Em meio à lama e poeira que tomaram conta de Governador Valadares desde o final de janeiro, quando chuvas fortes atingiram todo o estado de Minas Gerais e o Rio Doce subiu quase quatro metros acima do seu nível normal e transbordou pela cidade, o pó que surge na água das residências impressiona.

Para tirar a lama dos pisos e das paredes, vassoura e rodo não bastam. A massa densa é escura e grudenta, e só sai com equipamentos de alta pressão e produtos pesados, como cloro.

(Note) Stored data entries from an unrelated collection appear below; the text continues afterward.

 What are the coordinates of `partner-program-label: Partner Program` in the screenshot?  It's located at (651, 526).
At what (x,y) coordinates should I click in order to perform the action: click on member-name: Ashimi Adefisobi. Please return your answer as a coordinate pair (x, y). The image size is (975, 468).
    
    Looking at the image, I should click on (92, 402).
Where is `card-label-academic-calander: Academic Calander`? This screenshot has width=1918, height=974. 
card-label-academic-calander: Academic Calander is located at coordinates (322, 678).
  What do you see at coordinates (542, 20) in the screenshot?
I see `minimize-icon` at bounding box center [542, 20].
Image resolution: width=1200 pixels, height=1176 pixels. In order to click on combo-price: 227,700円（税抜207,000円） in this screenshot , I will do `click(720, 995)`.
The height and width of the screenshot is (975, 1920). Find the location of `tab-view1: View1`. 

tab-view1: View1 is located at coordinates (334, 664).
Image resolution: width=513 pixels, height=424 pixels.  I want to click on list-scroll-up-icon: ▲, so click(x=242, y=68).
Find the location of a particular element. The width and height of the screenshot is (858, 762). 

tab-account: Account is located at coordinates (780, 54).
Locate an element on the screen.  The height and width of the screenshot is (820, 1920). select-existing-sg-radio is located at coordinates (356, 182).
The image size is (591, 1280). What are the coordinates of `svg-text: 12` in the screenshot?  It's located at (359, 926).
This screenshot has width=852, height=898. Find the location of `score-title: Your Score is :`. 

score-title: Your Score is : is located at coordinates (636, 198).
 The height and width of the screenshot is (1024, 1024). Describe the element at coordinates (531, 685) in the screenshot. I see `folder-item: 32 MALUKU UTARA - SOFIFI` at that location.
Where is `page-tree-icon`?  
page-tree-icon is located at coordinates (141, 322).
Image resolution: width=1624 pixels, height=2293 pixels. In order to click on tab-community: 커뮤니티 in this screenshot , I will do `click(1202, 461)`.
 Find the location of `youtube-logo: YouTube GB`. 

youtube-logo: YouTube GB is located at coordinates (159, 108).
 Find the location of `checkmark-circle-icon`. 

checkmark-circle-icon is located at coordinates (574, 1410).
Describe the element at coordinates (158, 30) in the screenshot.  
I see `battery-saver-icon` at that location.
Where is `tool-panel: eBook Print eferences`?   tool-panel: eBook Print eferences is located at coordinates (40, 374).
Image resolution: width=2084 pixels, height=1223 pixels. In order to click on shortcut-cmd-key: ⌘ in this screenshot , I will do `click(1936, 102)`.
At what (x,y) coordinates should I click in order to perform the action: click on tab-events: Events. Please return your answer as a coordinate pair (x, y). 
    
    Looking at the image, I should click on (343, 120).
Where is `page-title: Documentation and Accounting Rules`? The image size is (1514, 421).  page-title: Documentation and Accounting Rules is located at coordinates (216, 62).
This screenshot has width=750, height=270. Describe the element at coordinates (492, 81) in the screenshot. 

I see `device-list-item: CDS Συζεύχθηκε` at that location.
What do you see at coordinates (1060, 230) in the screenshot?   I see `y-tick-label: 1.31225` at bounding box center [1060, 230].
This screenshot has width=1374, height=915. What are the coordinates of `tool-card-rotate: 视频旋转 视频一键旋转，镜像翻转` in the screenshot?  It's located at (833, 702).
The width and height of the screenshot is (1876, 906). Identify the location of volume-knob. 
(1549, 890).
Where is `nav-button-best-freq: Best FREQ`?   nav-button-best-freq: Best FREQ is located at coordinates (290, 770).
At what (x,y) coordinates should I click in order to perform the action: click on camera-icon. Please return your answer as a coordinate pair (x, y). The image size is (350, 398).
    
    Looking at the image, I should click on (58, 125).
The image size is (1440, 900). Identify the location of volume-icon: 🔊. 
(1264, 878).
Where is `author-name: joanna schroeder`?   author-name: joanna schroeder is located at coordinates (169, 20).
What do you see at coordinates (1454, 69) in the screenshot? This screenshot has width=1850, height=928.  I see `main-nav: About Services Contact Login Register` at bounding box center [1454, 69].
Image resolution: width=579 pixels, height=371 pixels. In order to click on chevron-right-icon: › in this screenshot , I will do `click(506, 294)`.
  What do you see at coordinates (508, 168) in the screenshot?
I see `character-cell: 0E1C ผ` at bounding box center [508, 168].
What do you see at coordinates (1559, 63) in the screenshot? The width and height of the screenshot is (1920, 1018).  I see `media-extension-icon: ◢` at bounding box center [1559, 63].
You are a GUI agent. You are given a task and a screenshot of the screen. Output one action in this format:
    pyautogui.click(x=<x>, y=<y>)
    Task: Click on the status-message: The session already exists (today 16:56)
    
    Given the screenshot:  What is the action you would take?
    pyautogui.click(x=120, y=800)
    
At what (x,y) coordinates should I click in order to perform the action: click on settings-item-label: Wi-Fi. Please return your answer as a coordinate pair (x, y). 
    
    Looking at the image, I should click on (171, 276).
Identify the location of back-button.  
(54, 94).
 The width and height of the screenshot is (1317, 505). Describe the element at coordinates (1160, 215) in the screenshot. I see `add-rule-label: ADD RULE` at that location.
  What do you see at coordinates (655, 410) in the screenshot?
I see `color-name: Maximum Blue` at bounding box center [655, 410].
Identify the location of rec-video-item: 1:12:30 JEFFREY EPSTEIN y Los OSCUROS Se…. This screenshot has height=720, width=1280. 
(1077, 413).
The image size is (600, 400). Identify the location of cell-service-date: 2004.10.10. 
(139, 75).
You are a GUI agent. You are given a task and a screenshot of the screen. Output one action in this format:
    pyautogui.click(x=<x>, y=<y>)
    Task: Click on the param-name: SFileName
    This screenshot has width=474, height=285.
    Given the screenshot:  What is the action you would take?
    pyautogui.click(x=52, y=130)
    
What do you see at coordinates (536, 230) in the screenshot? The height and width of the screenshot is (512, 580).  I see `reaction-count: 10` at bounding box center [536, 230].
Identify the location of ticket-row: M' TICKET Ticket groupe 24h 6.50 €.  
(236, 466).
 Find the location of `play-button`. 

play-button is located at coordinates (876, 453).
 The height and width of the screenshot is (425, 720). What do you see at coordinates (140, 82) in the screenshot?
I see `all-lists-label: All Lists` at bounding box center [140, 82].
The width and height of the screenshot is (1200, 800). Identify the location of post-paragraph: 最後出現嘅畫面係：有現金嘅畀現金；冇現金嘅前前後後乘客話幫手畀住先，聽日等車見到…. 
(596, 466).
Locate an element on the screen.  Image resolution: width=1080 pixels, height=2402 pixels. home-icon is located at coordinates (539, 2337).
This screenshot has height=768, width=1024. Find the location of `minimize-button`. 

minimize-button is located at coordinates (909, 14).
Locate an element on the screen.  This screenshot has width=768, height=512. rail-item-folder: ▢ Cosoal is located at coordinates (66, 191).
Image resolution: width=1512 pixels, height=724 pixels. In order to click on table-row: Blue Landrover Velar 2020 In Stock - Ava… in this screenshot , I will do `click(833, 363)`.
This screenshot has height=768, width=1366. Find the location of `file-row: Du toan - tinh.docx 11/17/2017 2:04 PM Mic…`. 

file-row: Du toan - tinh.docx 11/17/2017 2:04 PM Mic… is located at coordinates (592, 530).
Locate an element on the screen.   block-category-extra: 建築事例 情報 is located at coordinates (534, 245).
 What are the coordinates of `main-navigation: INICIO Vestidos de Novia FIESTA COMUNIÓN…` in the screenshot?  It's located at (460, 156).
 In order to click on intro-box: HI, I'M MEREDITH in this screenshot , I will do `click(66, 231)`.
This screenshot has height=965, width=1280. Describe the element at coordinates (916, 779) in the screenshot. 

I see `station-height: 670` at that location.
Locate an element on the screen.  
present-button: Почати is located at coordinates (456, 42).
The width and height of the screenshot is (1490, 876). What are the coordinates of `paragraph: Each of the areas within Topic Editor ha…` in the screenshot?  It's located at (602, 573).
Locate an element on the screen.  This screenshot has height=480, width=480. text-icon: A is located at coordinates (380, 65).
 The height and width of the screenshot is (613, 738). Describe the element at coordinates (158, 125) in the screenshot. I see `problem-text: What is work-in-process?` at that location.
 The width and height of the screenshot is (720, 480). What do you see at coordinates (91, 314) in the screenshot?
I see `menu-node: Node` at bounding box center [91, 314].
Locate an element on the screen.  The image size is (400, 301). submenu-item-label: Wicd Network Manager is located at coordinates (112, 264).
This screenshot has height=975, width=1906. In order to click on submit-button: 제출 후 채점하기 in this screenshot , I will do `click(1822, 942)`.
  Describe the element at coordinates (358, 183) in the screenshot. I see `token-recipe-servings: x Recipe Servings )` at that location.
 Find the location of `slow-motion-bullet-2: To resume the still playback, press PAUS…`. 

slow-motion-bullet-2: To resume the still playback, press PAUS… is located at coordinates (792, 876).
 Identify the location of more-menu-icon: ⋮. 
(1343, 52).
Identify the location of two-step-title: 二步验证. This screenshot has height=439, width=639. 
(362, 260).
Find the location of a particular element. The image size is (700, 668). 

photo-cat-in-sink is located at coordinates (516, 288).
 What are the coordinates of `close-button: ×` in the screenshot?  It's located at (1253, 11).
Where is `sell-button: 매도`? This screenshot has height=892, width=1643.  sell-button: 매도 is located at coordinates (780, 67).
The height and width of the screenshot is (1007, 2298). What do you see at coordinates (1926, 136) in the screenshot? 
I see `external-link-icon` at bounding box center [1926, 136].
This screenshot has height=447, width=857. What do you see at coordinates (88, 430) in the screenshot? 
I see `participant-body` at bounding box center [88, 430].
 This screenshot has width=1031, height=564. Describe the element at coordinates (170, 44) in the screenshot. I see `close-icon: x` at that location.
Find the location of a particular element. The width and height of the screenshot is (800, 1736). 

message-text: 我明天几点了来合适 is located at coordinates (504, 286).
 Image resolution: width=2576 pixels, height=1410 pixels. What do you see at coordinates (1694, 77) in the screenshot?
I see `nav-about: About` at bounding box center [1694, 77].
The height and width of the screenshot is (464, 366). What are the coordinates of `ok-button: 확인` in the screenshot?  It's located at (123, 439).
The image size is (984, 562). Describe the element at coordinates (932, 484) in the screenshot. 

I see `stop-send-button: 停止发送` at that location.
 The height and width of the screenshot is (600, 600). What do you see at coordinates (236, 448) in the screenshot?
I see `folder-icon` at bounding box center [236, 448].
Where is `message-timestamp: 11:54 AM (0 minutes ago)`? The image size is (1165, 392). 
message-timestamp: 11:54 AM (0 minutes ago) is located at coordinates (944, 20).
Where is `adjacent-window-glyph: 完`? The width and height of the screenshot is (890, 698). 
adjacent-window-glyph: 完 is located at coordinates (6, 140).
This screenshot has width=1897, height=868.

Morando à beira do Rio Doce há cerca de 20 anos, o microempreendedor Ageu José Pinto diz que é a primeira vez que vê algo desse tipo. “Nunca vi enchente com essa lama, nem com minério”, diz. “Achamos que era uma cheia normal, só percebemos quando começamos a limpar a casa. Por mais limpa que esteja, vai ficando aquela tinta mineral brilhosa na cerâmica. E depois que baixou tudo é que começamos a ver que as ruas estavam tomadas de lama, e que tinha muito minério junto.”

Ecos de Mariana

Em 2015, quando rompeu a barragem de Fundão, da mineradora Samarco — empresa controlada pelas mineradoras Vale e BHP Billiton —, Governador Valadares teve seu fornecimento de água suspenso por mais de uma semana.

Após a tragédia, que deixou 19 mortos e um rastro de destruição por onde passaram os 40 milhões de metros cúbicos de rejeito de minério, o Serviço Autônomo de Água e Esgoto local precisou reaprender como tratar aquela água que se tornou barrenta, turva e cheia de peixes mortos, que os moradores ainda descrevem como parecida com chocolate.

De lá para cá, a relação da cidade com o Rio Doce nunca mais foi a mesma: quem vivia da pesca ou da extração de areia nunca mais pôde exercer a profissão. Além disso, muitos moradores desconfiam até hoje da qualidade da água; deixaram de beber a água da torneira e incorporaram o hábito de comprar água mineral.

Para reparar os danos, um Termo de Transação e de Ajustamento de Conduta, TTAC, foi assinado em março de 2016 pela mineradora Samarco, por suas acionistas Vale e BHP Billiton, pelo governo federal e pelos governos de Minas Gerais e do Espírito Santo.

Conforme o acordo, foi criada a Fundação Renova, a quem cabe, com recursos das mineradoras, tomar as medidas necessárias.

Segundo a Renova, foram indenizadas 142,1 mil pessoas pelos problemas no abastecimento, em um total de R$ 147 milhões; e outras 301 famílias por danos morais, materiais e/ou lucros cessantes, em cerca de R$ 19 milhões entre 2016 e 2019.

A prefeitura destaca que a lama que invadiu ruas e casas em 14 bairros da cidade, deixando centena de desalojados, tinha um cheiro forte, era viscosa e cheia de minério, como nunca a cidade viu.

“O barro fininho e arenoso que ficava nas ruas quando a água baixava nas enchentes anteriores foi substituído por uma lama densa, viscosa, abundante e com visíveis sinais de minério. Um resíduo de limpeza muito mais difícil, demorada e que exige muitos mais recursos”, queixou-se o prefeito André Merlo em nota pública divulgada no dia 4 de fevereiro, quase uma semana depois da cheia.

A Renova afirma que recebeu pedidos de apoio para recuperação após as chuvas de “diversas prefeituras” e que a fundação “aguarda aprovação, de forma emergencial, em sua governança interna, para poder implementar ações de apoio a esses municípios”.

Para alguns moradores, encontrar o pó brilhante dentro de casa traz de volta o receio de que os rejeitos do minério de ferro jogado no rio durante o desastre de Mariana tenham voltado à superfície com as chuvas. O medo é de que sejam substâncias tóxicas, que façam mal à saúde de quem é exposto a elas.